Features

Christian Buono and Adrià Ramon

COOP-ERA PROJECT coordinators

“If there are no people left in the countryside, we’ll have sold out”

Coop-era is an award-winning project that links the labour insertion of vulnerable groups and the generational shift in the countryside by adding value in rural environments and giving direct job opportunities to specific groups, especially migrants and young people from youth centres or sheltered housing. Christian Buono and Adrià Ramon are the project coordinators.

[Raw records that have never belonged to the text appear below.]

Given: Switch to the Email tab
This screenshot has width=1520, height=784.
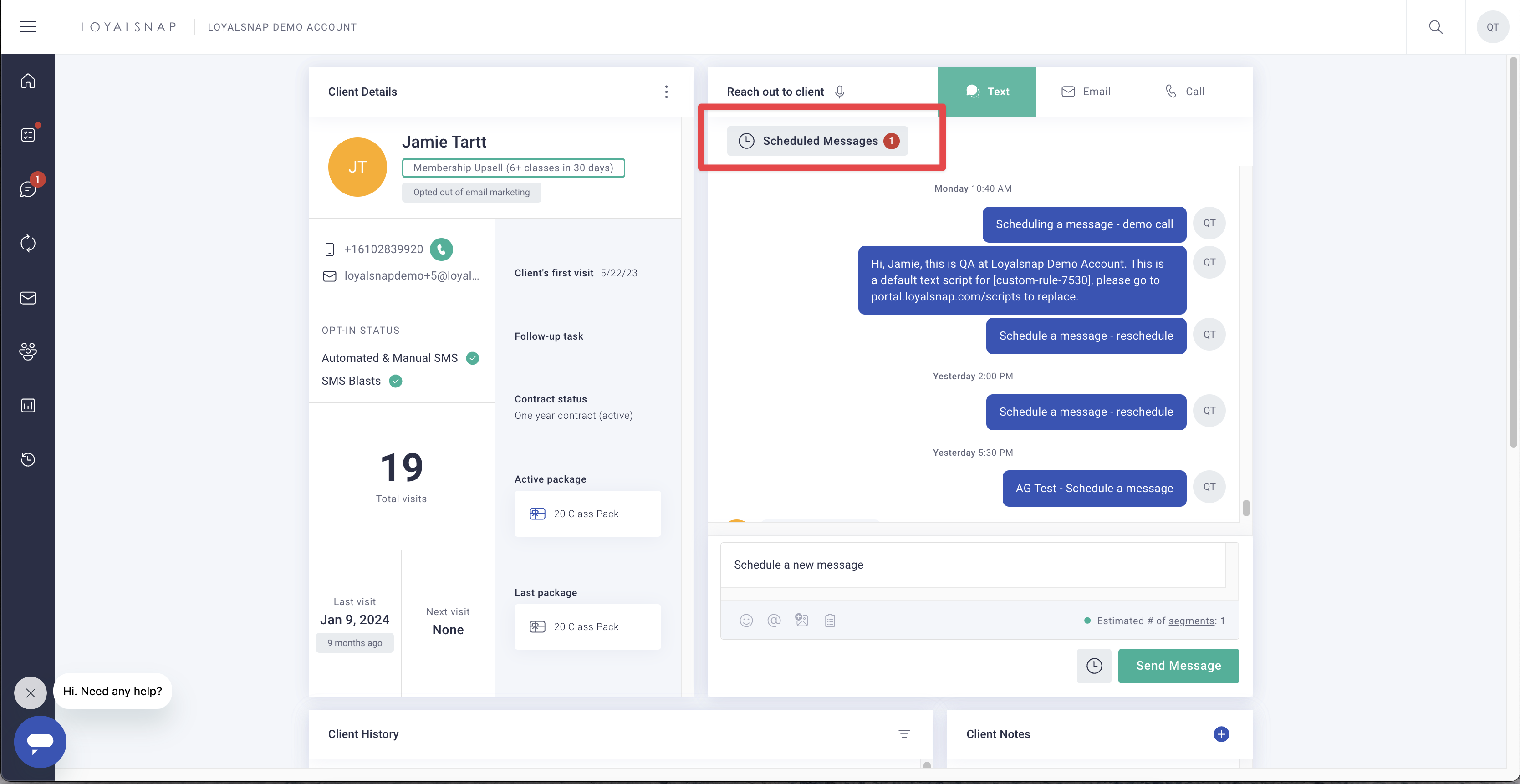Looking at the screenshot, I should (x=1086, y=92).
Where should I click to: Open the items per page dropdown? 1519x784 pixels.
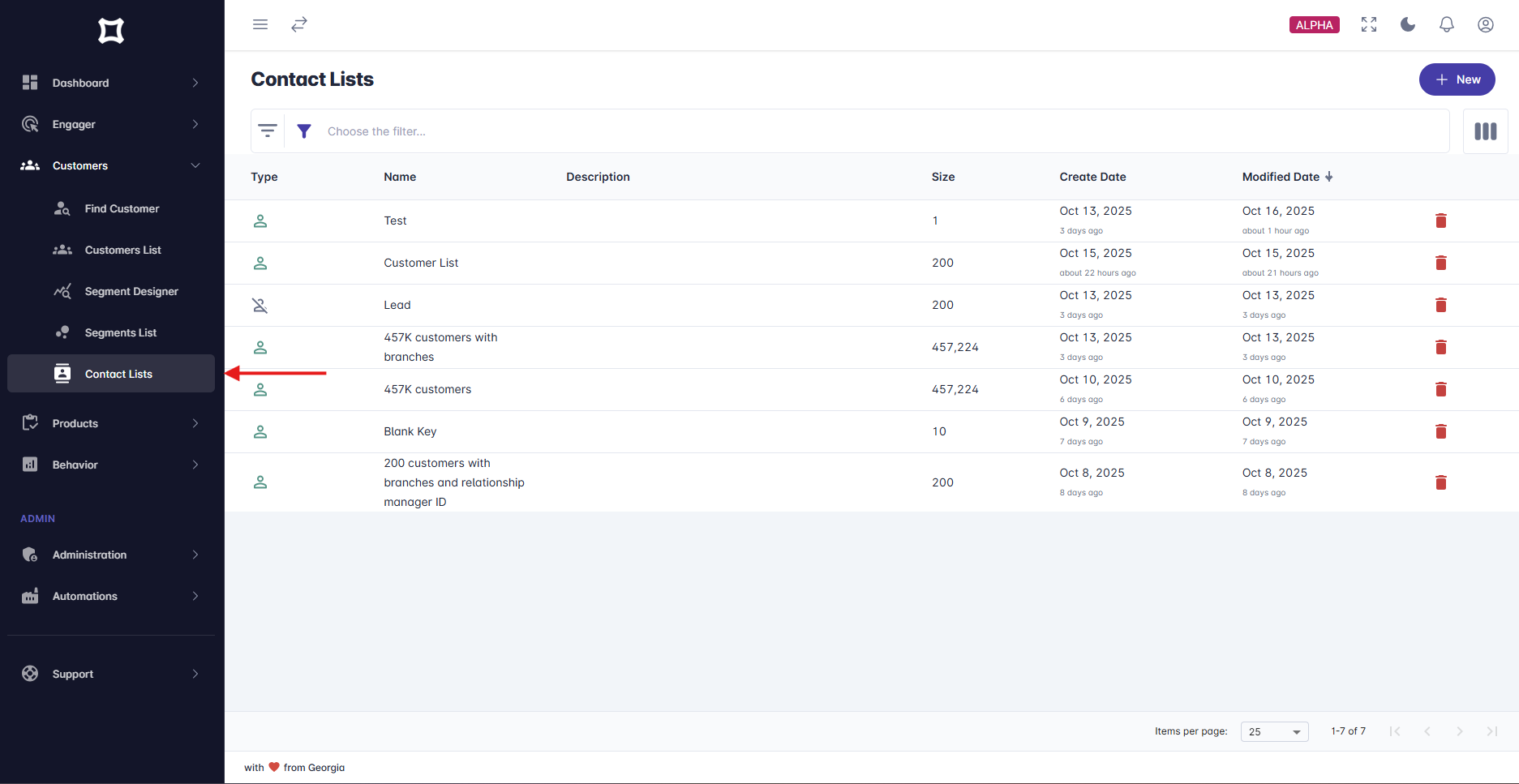[1274, 731]

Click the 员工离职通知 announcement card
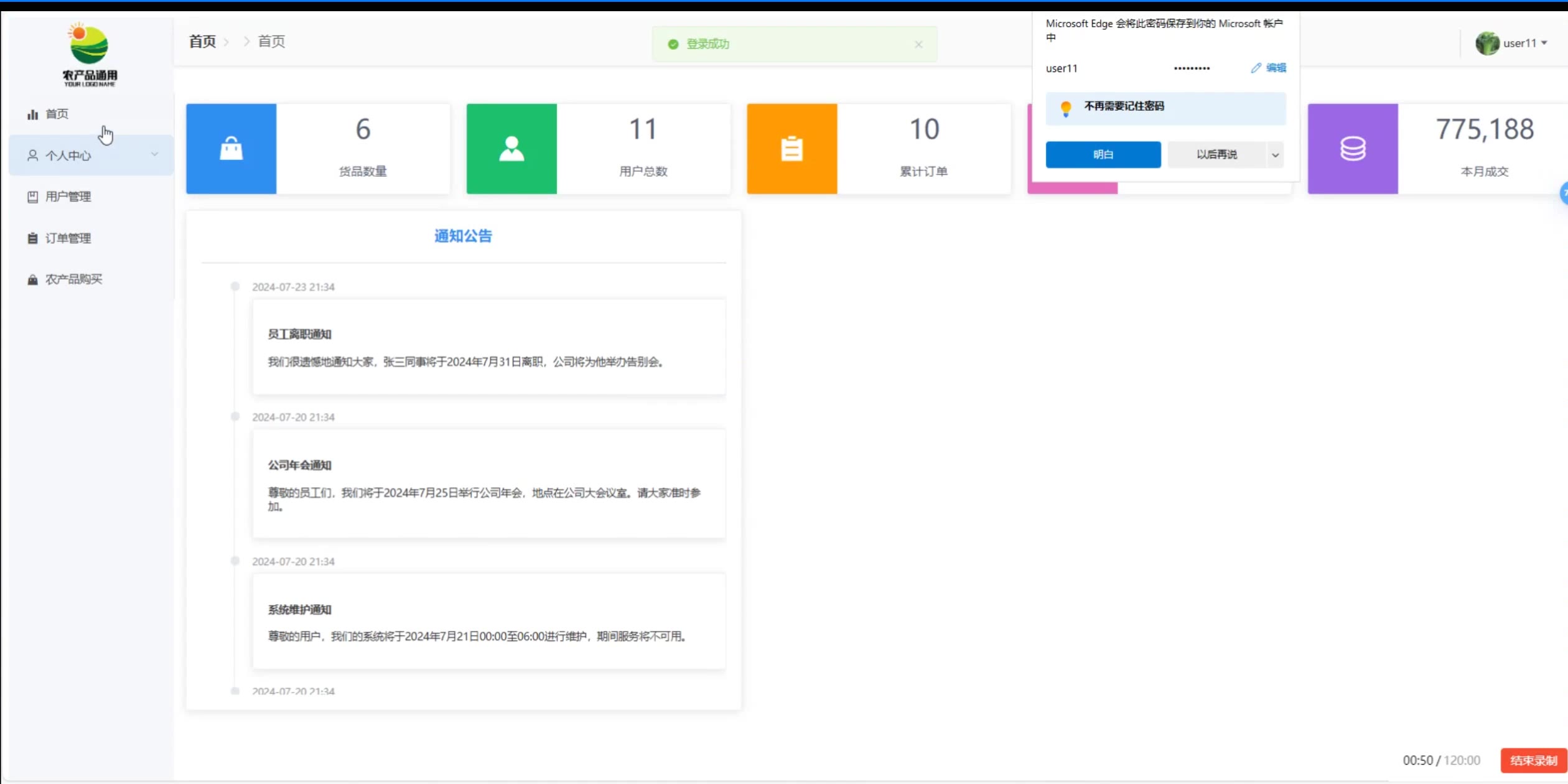(x=488, y=347)
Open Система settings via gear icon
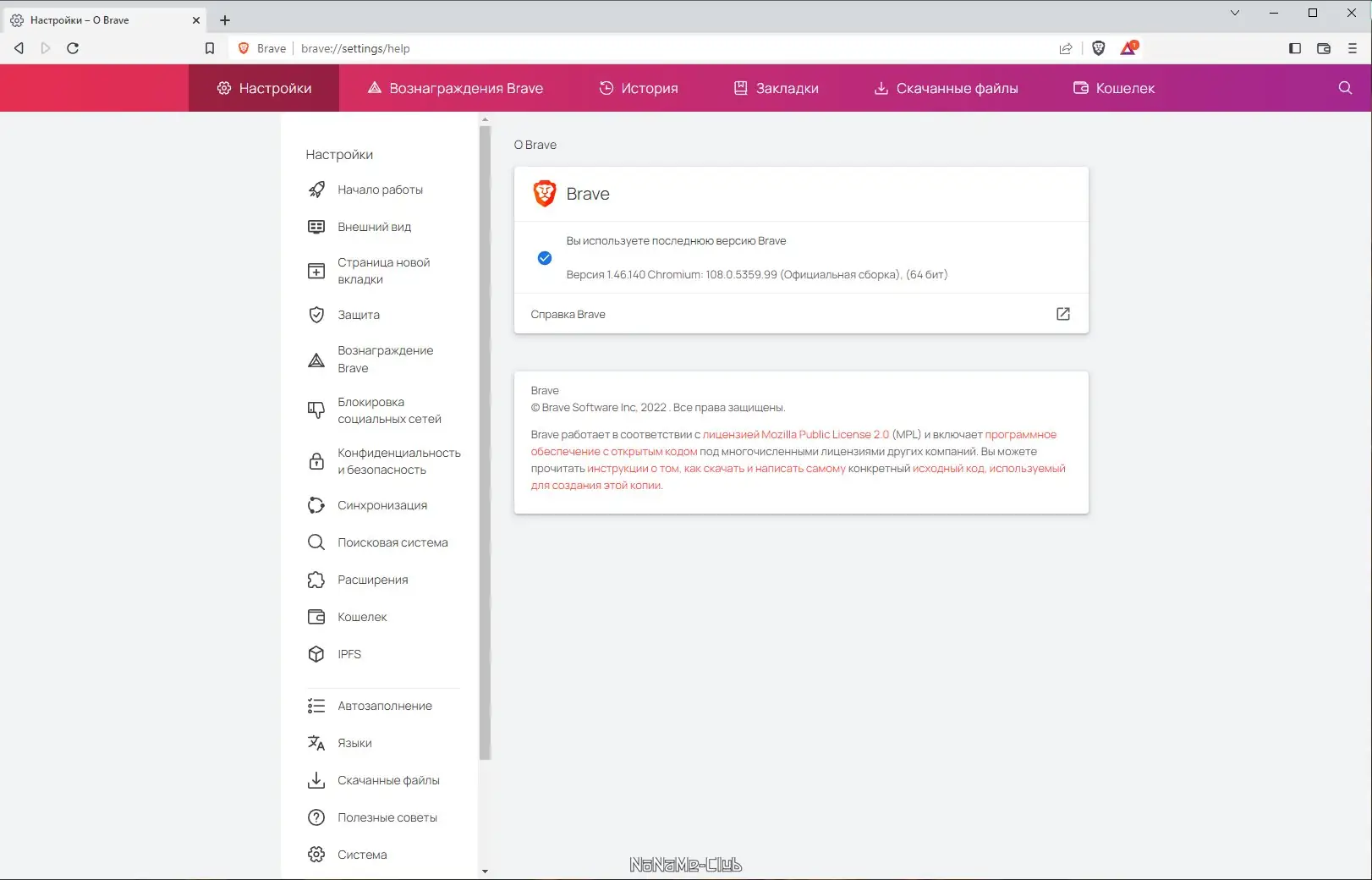The height and width of the screenshot is (880, 1372). point(362,855)
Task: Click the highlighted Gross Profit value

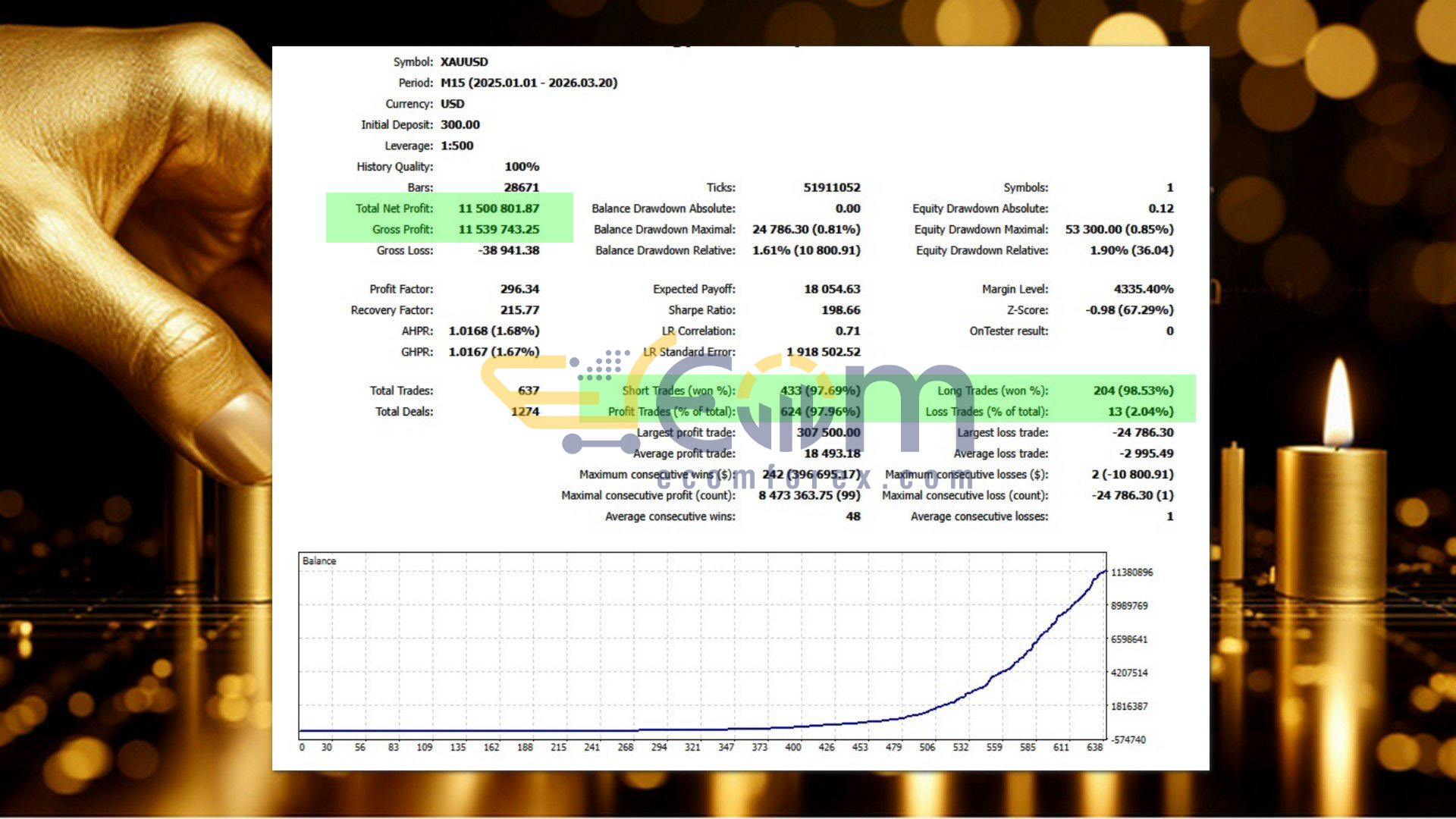Action: (498, 229)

What services does Coop-era offer?
C.B. A wide range: from specific agricultural services, such as the olive harvest, to forestry work, through the integral management of farms and the sale of products. This is the case, for example, with the Ca la Marieta estate, in Sant Pau d’Ordal, in Alt Penedès. Two years ago, the owner was going to abandon it because he had no one to take over, but the project stepped in and, since then, we’ve worked the land, taken care of the vegetables and peach trees and, later, sold the fruit at the Ordal peach market. We’ve also produced jam with the surplus.
How did the idea come about?
C.B. There’s a growing problem of farmers without heirs or whose heirs do not want to work the fields. A.R. We offer external agricultural services such as pruning, harvesting, sporing... and we also find different types of crops that need to be worked all year round. C.B. The aim is not to depend on the seasonality of the crops.
You work the land of farmers who have no workers.
A.R. We take care of the direct management of properties that are at risk of being abandoned and that can continue to be productive. We’ve leased land and done different types of deals with the owners. With olive farms, the common arrangement is that we give them 10% of the oil produced in exchange for managing the land. With wine-making, it’s around 20%. C.B. Some don’t charge us anything. For example, we have one farmer who has uprooted his vines and wants to plant olive trees there, and to renew the organic matter he’s let us use the orchard land for free for a while. In other cases, we pay rent, always a symbolic amount though... We’re now looking at how we can transform other surpluses.
Do you sell with your own brand?
C.B. Yes, we have olive oil and also Ordal peach jam... We’re now looking at how we can transform other surpluses.
And where do you sell?
C.B. Ordal market is a good place and we have some restaurants that buy from us. A.R. The restaurants around Sant Pau d’Ordal know us well. People always say that local vegetables are very expensive, but if we end up with no people in the countryside and have to buy everything from abroad, then we’ll have sold out.